OPINIÃO | Será mesmo, a questão ambiental uma barreira para a Economia?

As relações econômicas e os planos de governo não podem considerar os finitos e escassos recursos da natureza

por Patrícia Shimabuku*

Vamos imaginar as situações:

Situação 1

Amanhã, ao acordar, você depara com a torneira seca no seu banheiro. Caminha até a cozinha abre a geladeira e verifica que ela se encontra desligada (interrupção no fornecimento de energia elétrica).

Como ajustar a higiene pessoal, alimentação, arrumação da cozinha e abertura do portão eletrônico? Conexão wiffi e recarga da bateria do celular? Como explicar e orientar as crianças?

Situação 2

Várias semanas sem chuva e calor intenso começam a refletir na oferta e no preço dos alimentos nas prateleiras dos supermercados.

Como manter o mínimo de qualidade na alimentação?

Situação 3

Continuando a situação 2, o período de estiagem persiste comprometendo o abastecimento público de água para as indústrias, comércio e bens de serviços, consequentemente, redução na escala de trabalho e produção.

Como garantir a produção, venda e prestação de serviços? Como garantir o emprego?

Situação 4

Convergindo todas situações, com persistência do clima seco, vários pontos da cidade registram incêndios e queimadas. A horizonte e paisagem tornam-se cinza e a fumaça incomoda as vias respiratórias e irrita os olhos. Amigos e familiares apresentam complicações respiratórias. Prontos atendimentos públicos e particulares com a sala de espera lotada.

As situações descritas acima, poderiam ser roteiros e cenários de séries apocalípticas, mas infelizmente, são roteiros reais. Já vivenciamos, vivemos e estamos bem próximos de reviver essas situações de maneira permanente.

Os dias de hoje demandam e exigem uma postura diferente. A natureza revela sinais clínicos e sintomas de que sua saúde está abalada. E qual a nossa postura e ações diante do estresse ambiental, das mudanças climáticas e inconstância do abastecimento hídrico? Qual é sua postura diante as questões socioambientais: (1) omissão, (2) permissão ou (3) de luta?

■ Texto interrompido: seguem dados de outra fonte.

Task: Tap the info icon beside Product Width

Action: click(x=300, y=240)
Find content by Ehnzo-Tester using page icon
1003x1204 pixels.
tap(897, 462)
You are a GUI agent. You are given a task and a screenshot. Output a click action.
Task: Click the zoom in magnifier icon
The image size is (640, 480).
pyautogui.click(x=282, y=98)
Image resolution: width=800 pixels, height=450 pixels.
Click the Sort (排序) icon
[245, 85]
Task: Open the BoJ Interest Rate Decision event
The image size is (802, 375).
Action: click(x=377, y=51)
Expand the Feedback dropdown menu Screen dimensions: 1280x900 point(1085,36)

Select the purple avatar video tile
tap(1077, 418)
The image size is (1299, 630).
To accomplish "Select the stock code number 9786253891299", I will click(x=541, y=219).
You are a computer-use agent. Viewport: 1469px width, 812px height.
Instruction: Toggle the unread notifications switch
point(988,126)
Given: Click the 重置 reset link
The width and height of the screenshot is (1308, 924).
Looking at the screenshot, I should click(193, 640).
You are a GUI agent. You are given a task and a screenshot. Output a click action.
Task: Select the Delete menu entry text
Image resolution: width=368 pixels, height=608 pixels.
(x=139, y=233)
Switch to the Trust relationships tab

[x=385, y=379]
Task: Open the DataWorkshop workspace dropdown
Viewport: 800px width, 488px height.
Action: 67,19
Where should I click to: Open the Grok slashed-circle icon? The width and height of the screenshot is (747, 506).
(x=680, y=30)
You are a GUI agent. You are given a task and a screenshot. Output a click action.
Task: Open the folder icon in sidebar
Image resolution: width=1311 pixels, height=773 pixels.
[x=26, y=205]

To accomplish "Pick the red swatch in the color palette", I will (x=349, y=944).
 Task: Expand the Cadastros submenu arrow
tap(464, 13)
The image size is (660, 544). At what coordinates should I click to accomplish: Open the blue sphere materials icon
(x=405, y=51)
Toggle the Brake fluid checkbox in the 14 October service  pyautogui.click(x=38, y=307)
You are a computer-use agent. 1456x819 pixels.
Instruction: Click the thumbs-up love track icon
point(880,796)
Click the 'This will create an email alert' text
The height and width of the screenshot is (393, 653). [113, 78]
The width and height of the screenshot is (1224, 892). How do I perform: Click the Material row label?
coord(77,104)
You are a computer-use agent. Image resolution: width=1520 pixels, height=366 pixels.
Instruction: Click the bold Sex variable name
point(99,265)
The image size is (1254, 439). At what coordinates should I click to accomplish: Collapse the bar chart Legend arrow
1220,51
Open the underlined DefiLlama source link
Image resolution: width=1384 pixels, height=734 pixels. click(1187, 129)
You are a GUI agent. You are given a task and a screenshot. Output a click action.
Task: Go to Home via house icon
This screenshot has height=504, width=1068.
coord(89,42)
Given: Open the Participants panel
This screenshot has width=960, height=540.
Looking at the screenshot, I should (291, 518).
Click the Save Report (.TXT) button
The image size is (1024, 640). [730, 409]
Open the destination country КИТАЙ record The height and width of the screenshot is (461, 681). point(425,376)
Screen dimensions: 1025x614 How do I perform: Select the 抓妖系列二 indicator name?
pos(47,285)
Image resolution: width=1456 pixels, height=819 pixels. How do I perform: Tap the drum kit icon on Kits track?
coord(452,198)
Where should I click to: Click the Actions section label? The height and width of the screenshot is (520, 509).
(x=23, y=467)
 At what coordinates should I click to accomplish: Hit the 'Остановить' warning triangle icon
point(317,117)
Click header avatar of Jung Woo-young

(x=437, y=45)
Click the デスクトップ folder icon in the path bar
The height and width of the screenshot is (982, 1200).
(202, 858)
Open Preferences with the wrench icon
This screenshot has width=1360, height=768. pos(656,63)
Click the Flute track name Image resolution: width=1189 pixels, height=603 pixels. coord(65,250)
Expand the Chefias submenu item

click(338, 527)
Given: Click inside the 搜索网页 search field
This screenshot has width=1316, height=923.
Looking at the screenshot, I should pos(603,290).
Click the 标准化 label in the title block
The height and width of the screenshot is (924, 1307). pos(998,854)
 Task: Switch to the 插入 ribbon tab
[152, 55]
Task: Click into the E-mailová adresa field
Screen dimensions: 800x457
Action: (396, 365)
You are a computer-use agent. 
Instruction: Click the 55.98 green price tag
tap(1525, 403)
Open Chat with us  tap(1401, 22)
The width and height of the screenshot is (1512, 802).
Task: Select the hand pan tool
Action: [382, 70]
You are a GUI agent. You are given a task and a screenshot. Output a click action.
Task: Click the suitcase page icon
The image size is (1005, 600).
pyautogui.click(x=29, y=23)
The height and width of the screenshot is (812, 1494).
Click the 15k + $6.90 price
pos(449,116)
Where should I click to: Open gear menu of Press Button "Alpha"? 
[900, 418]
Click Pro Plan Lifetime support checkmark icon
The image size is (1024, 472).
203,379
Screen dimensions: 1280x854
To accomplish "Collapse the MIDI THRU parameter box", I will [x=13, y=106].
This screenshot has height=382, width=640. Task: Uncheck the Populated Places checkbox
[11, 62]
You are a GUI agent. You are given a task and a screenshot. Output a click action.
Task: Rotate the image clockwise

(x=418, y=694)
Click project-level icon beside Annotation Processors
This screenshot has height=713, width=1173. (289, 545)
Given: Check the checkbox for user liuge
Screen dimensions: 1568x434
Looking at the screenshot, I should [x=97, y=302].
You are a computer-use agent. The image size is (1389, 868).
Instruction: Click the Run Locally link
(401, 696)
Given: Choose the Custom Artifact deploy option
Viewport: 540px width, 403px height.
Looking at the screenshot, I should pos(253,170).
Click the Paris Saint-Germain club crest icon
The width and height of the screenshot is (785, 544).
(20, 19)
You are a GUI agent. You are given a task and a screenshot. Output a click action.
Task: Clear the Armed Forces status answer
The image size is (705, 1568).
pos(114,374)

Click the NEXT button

Que indivíduo em sã consciência e com informação considera a questão ambiental como a barreira para o desenvolvimento econômico? Dizer que as políticas ambientais atrapalham as relações econômicas é assumir explicitamente a postura de predador suicida.  

As relações econômicas e os planos de governo não podem considerar os finitos e escassos recursos da natureza como fator para o processo produtivo e o meio ambiente como depósito dos seus rejeitos e resíduos. Todos os segmentos da sociedade (por questão de decência e sobrevivência) devem olhar para o meio ambiente como fator imprescindível para a qualidade de vida, convivência pacífica e existência de vida no Planeta Terra.

A poluição, mudanças climáticas e o estresse hídrico faz surgir a necessidade de reciclar o pensar econômico, exige a internalização das externalidades ambientais (maléficas e benéficas). Os gestores que consideram os elementos da natureza somente como bem de mercado está decretando falência dos setores econômicos além de comprometer a sua própria qualidade de vida.

A política ambiental não está equivocada. Burocracia e os discursos dos ambientalistas não travam os investimentos e o crescimento econômico, mas sim, tentam incluir os pilares da sustentabilidade e dar sustentabilidades aos segmentos econômicos!

*Patricia Shimabuku é farmacêutica industrial, professora e ativista socioambiental.